### EXERCISE DESCRIPTION
From the line containing "Open Интеграция с Zapier article" to the line containing "Open the Shop menu dropdown arrow" in the entries below, reproduce every line exactly, ends included. Nothing else belongs in the copy, and no pictures.
Segment Open
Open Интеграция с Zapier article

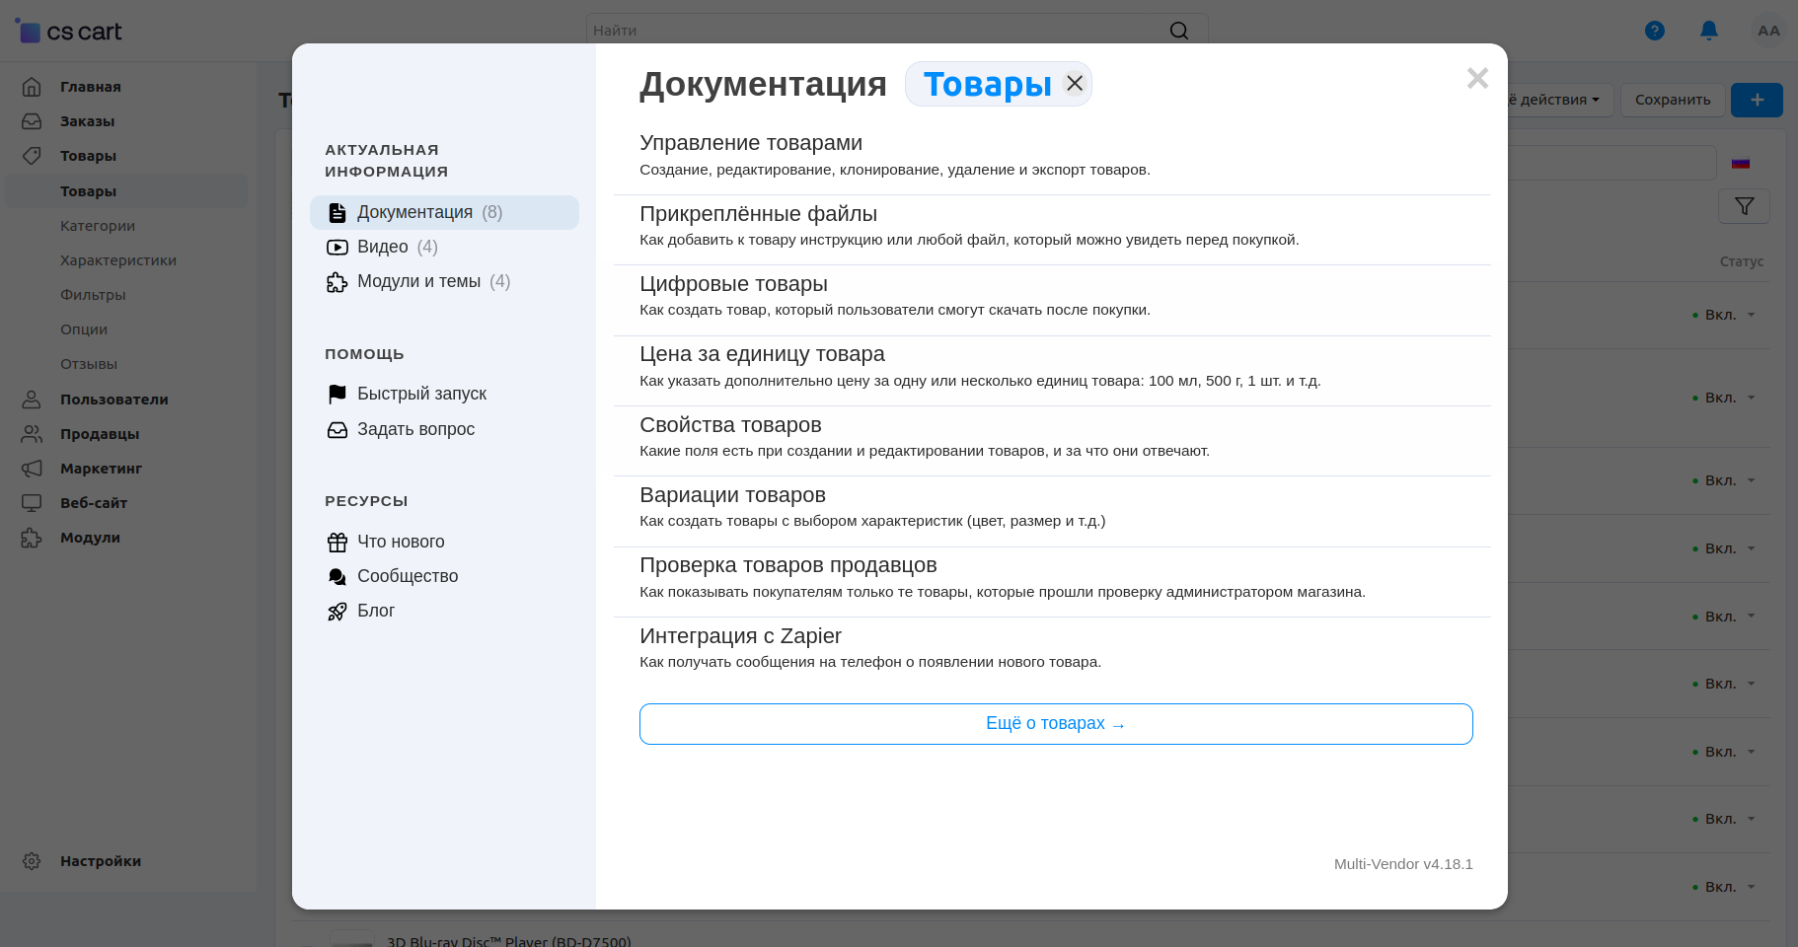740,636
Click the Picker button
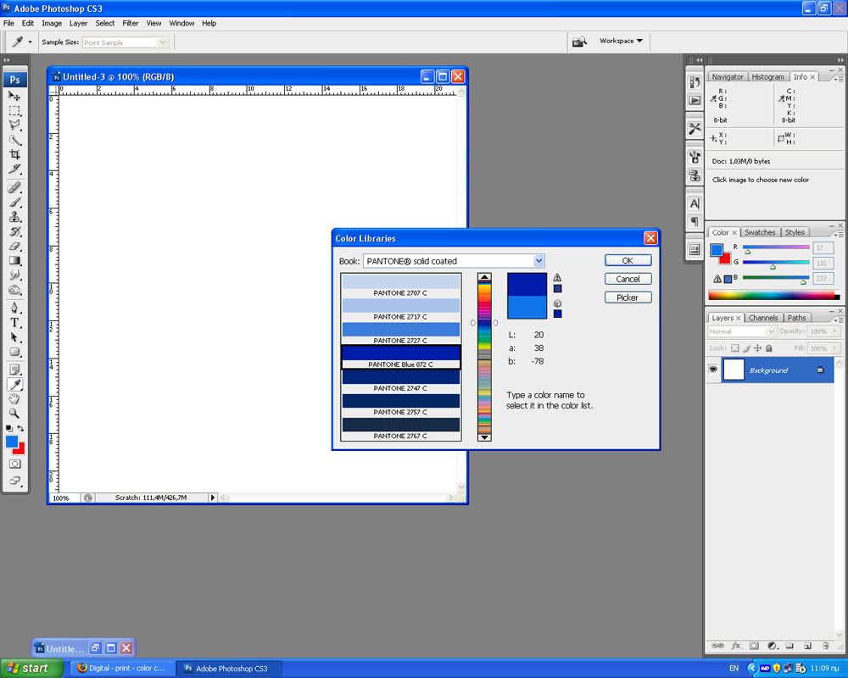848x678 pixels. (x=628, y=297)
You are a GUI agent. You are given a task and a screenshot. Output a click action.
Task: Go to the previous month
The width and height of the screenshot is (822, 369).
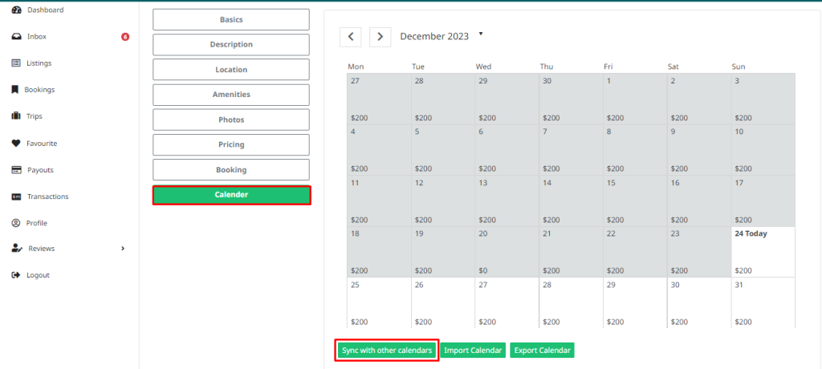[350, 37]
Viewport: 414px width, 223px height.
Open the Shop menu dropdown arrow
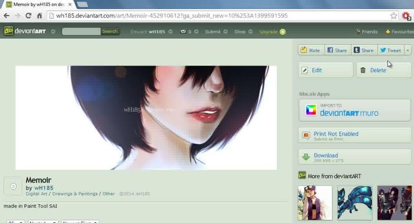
Segment Closed
Segment Open
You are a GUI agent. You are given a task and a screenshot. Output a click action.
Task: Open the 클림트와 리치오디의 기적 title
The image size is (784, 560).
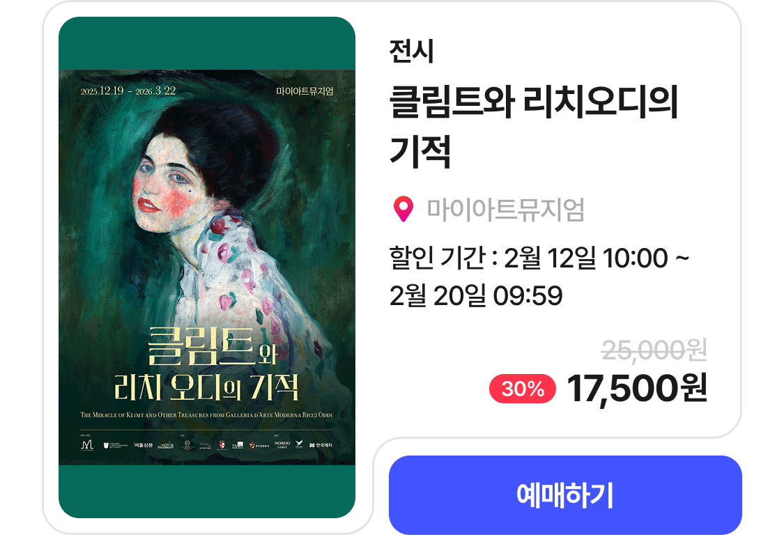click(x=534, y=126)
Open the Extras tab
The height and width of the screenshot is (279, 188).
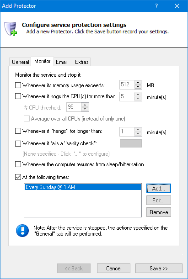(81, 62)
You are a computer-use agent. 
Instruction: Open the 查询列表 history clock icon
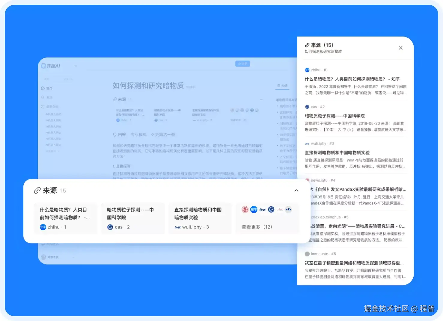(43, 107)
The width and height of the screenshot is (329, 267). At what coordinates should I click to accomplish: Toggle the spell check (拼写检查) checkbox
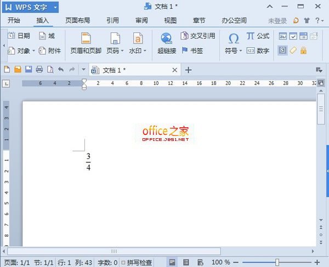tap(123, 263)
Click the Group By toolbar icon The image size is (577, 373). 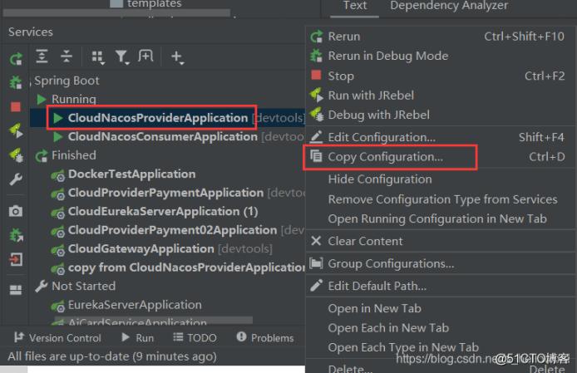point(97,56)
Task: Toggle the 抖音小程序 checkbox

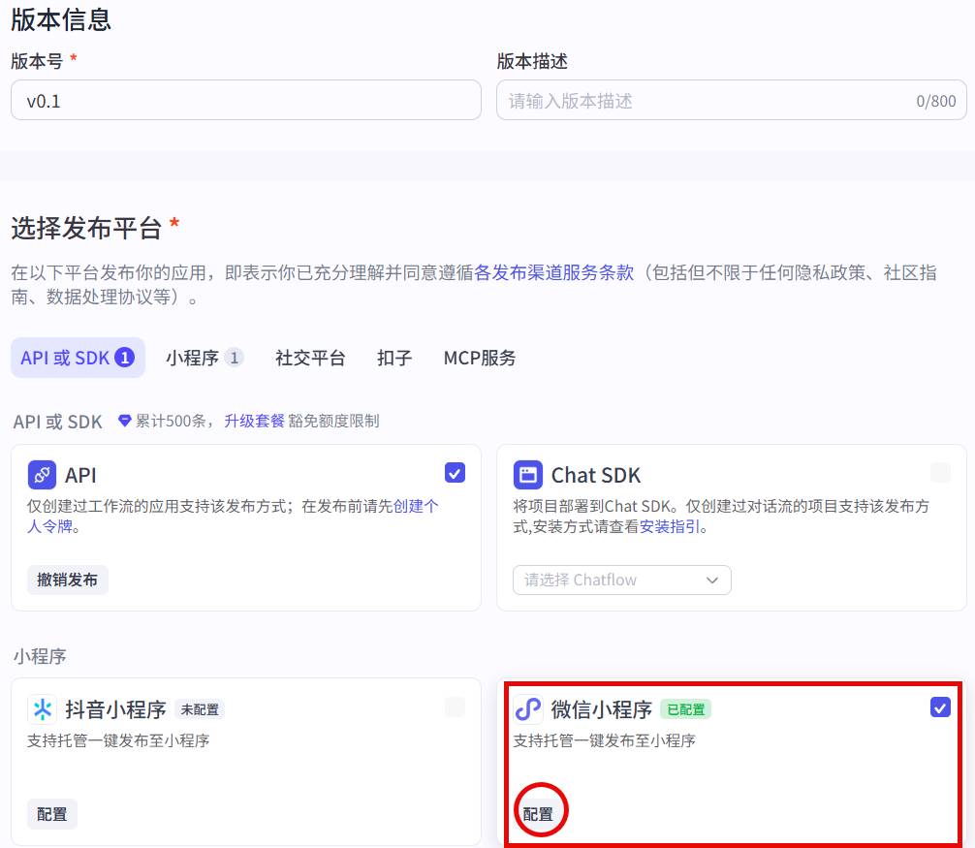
Segment Closed
### SOLVED EXERCISE
Open Интеграция с Zapier article

740,636
Click the Picker button
848x678 pixels. (x=628, y=297)
You are a GUI agent. You are given a task and a screenshot. Output a click action.
Task: Go to the previous month
The width and height of the screenshot is (822, 369).
[350, 37]
Viewport: 414px width, 223px height.
Open the Shop menu dropdown arrow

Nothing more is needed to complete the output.